## TASK GOAL
Your task is to print, exactly and only, the lines from the start of the entries below through the line with "www.ncbi.nlm.nih.gov/Traces/trace.cgi (211, 1127)". Include both ends, but skip the pictures.

☆ ☆ ☆ ☆ ☆ ☆ ☆

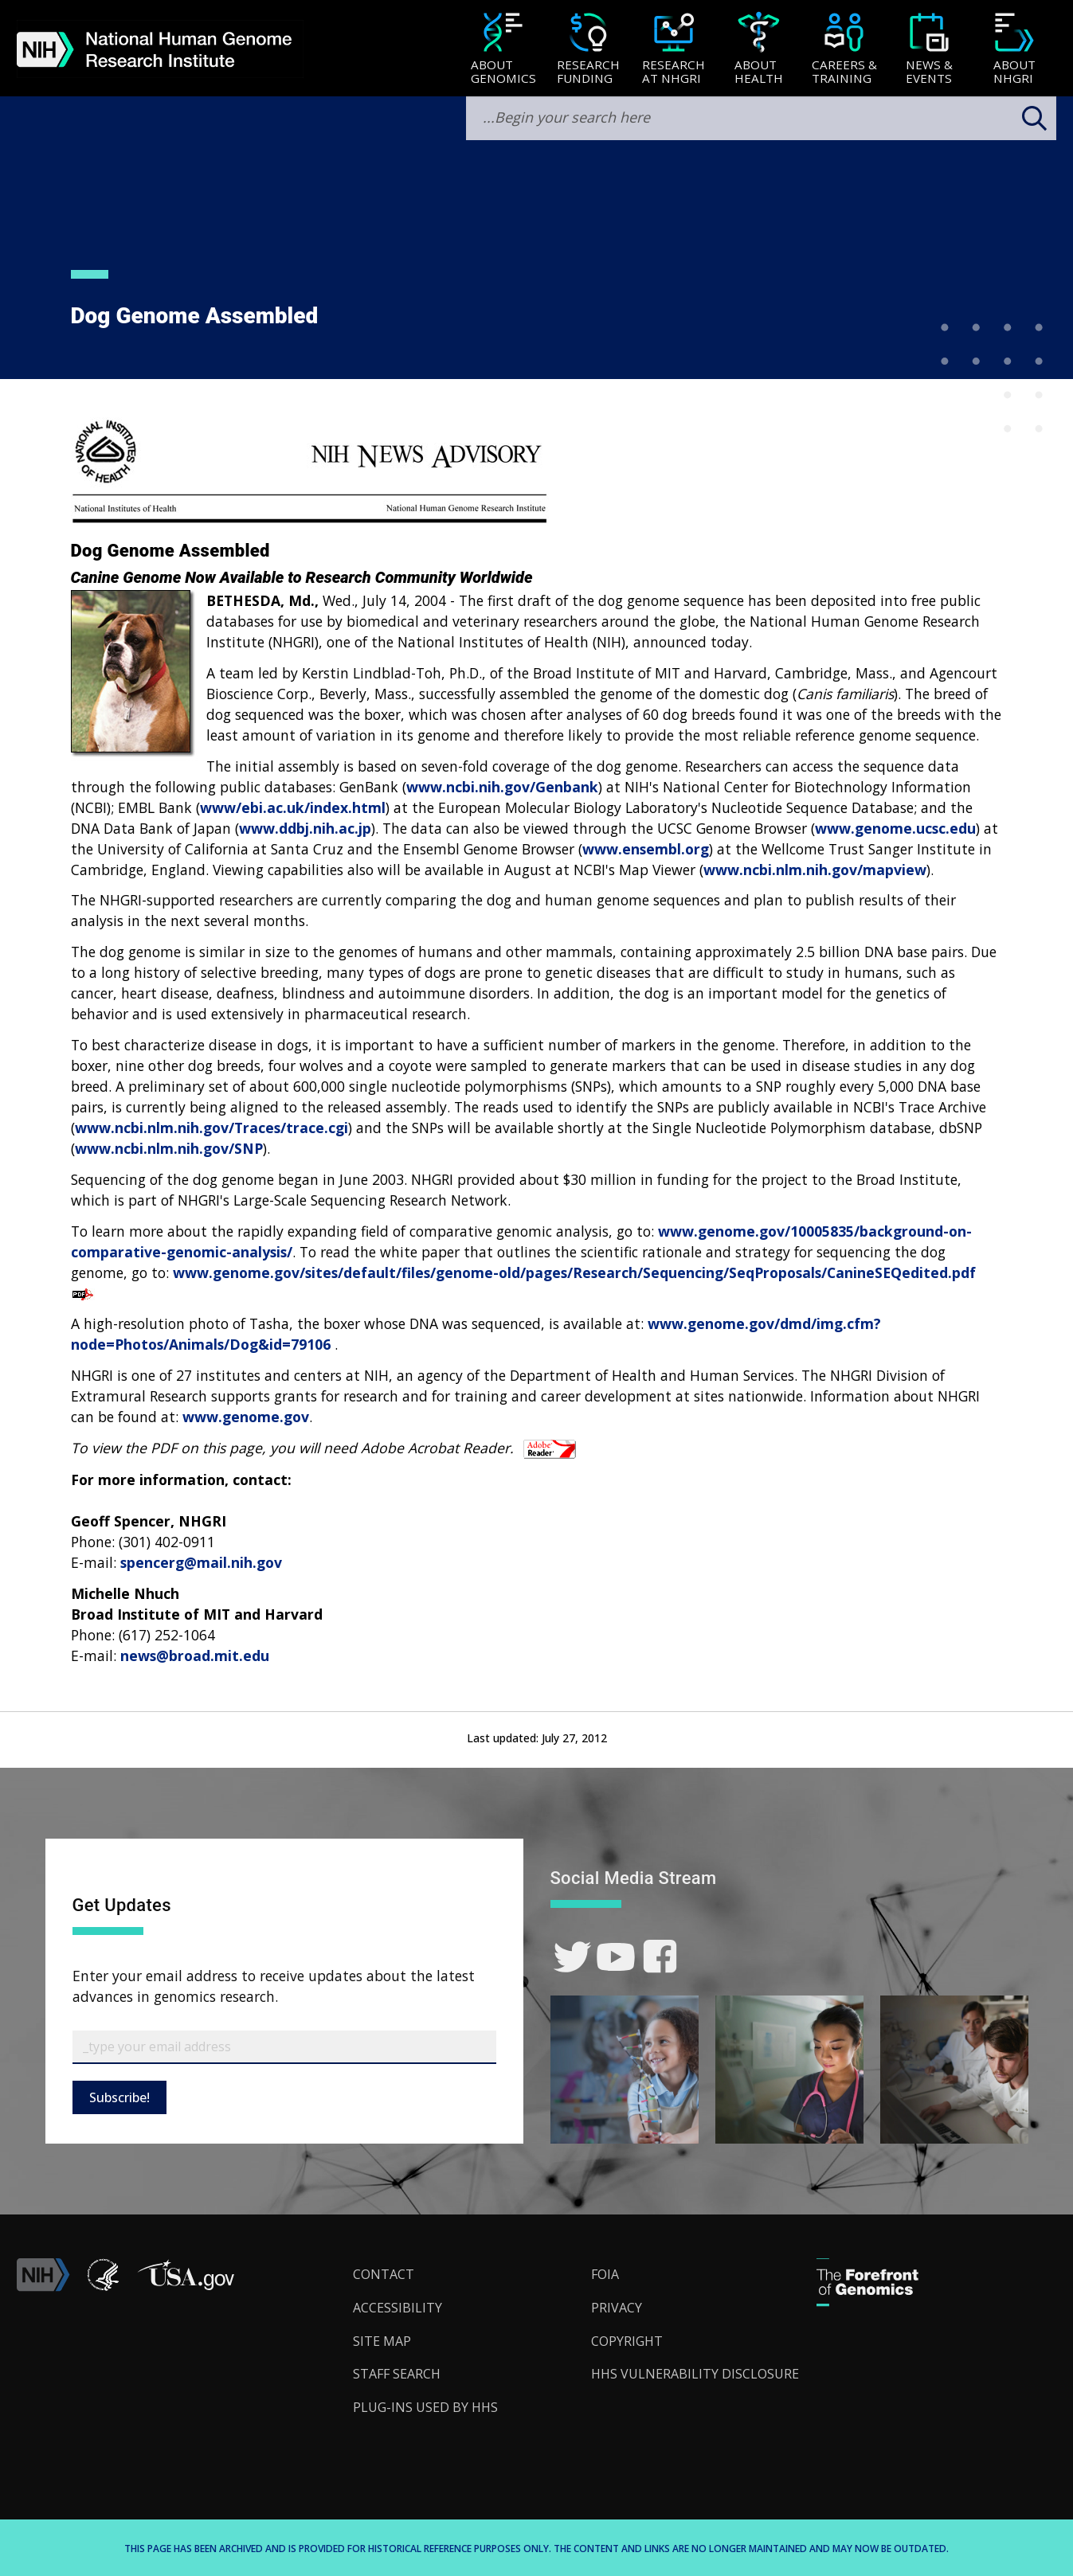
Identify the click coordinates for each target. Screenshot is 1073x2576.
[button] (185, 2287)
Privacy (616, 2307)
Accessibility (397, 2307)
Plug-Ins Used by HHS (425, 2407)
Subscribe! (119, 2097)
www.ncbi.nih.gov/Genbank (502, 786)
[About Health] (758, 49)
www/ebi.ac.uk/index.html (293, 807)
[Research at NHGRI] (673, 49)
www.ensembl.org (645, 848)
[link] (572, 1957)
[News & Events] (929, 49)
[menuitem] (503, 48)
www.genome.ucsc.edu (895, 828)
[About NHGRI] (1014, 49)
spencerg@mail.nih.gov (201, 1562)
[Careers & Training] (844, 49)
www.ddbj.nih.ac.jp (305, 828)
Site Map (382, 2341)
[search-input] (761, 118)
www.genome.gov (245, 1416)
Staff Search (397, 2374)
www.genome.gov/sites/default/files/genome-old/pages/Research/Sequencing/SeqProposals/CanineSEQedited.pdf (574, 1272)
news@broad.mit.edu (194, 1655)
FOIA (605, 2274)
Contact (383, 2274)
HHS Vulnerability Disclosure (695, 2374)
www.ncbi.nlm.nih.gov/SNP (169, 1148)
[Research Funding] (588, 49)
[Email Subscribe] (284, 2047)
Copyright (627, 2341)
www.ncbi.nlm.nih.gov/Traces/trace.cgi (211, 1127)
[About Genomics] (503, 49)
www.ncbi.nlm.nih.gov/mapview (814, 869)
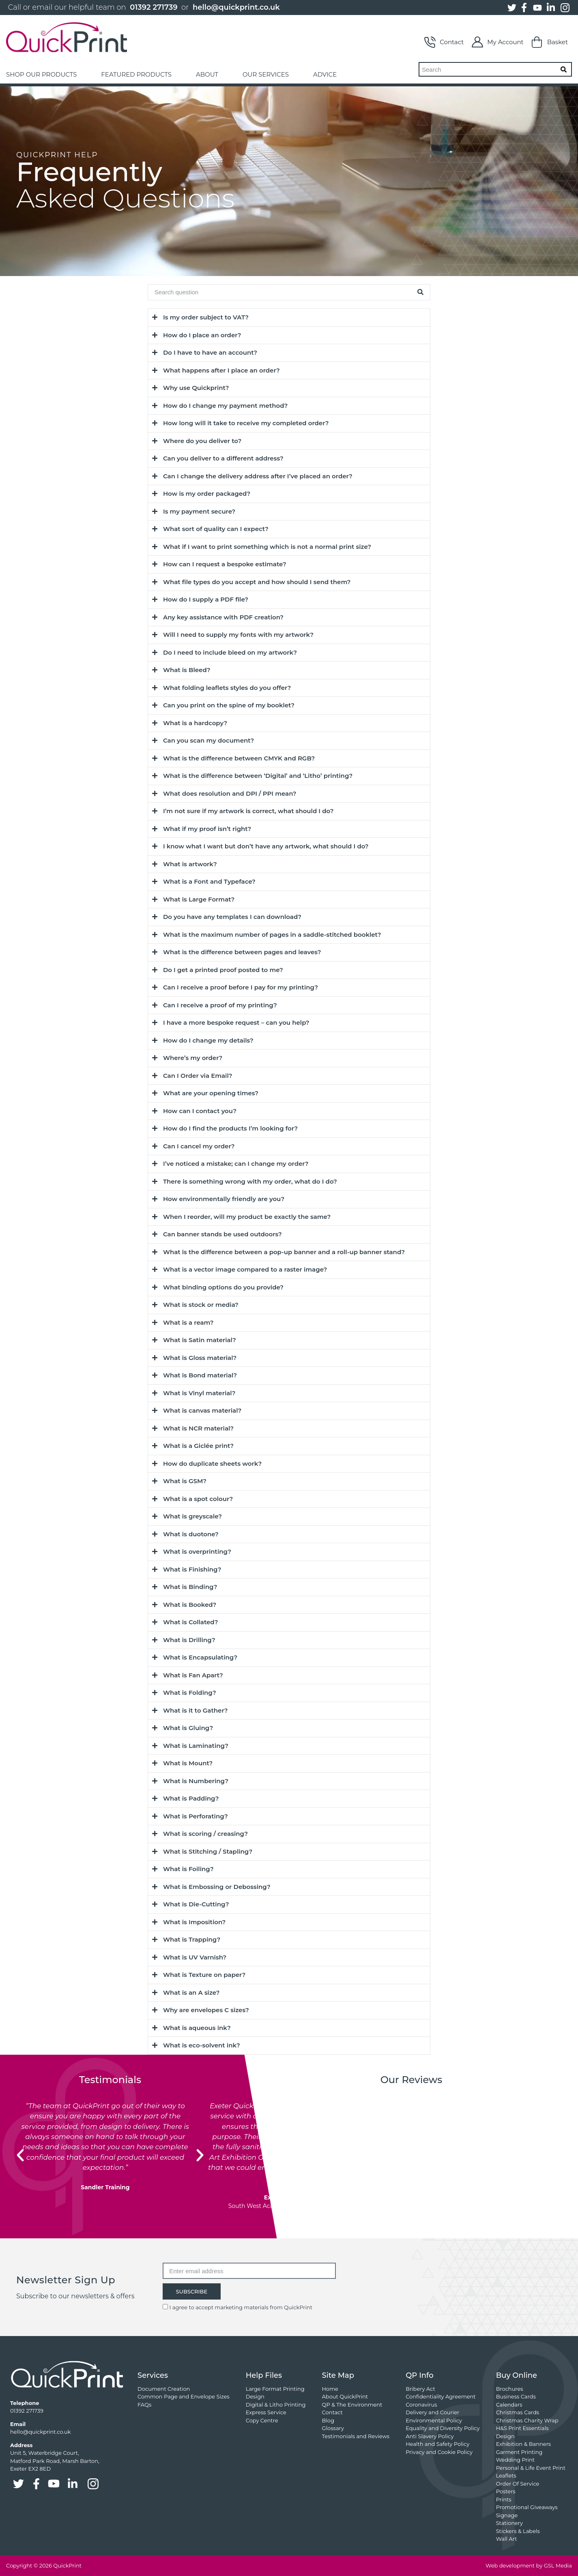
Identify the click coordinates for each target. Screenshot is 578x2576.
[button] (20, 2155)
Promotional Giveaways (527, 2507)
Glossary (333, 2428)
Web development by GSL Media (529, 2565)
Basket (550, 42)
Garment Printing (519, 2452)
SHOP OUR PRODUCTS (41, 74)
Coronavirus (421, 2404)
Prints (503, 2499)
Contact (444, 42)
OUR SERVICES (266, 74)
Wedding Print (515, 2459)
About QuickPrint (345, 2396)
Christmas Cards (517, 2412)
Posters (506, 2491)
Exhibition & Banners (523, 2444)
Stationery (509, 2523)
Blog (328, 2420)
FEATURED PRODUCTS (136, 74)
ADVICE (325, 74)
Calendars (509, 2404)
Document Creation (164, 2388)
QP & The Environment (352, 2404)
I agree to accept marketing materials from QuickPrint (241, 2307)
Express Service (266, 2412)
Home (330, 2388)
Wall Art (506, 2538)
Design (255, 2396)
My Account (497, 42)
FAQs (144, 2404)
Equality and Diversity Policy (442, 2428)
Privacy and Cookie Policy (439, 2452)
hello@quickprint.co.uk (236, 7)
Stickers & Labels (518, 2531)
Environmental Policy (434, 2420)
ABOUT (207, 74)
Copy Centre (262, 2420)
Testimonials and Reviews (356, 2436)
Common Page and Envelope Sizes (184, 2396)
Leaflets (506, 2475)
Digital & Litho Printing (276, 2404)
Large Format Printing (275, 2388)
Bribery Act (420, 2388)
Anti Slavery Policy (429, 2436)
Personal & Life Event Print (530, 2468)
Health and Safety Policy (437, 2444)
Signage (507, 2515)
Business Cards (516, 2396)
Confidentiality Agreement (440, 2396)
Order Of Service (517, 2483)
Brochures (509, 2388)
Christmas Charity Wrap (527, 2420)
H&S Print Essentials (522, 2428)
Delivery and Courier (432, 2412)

☆ ☆ ☆ ☆ ☆ ☆ ☆

## REPLY
Identify the click coordinates for each target. Screenshot is 1073x2576.
[button] (185, 2287)
Privacy (616, 2307)
Accessibility (397, 2307)
Plug-Ins Used by HHS (425, 2407)
Subscribe! (119, 2097)
www.ncbi.nih.gov/Genbank (502, 786)
[About Health] (758, 49)
www/ebi.ac.uk/index.html (293, 807)
[Research at NHGRI] (673, 49)
www.ensembl.org (645, 848)
[link] (572, 1957)
[News & Events] (929, 49)
[menuitem] (503, 48)
www.genome.ucsc.edu (895, 828)
[About NHGRI] (1014, 49)
spencerg@mail.nih.gov (201, 1562)
[Careers & Training] (844, 49)
www.ddbj.nih.ac.jp (305, 828)
Site Map (382, 2341)
[search-input] (761, 118)
www.genome.gov (245, 1416)
Staff Search (397, 2374)
www.genome.gov/sites/default/files/genome-old/pages/Research/Sequencing/SeqProposals/CanineSEQedited.pdf (574, 1272)
news@broad.mit.edu (194, 1655)
FOIA (605, 2274)
Contact (383, 2274)
HHS Vulnerability Disclosure (695, 2374)
www.ncbi.nlm.nih.gov/SNP (169, 1148)
[Research Funding] (588, 49)
[Email Subscribe] (284, 2047)
Copyright (627, 2341)
www.ncbi.nlm.nih.gov/Traces/trace.cgi (211, 1127)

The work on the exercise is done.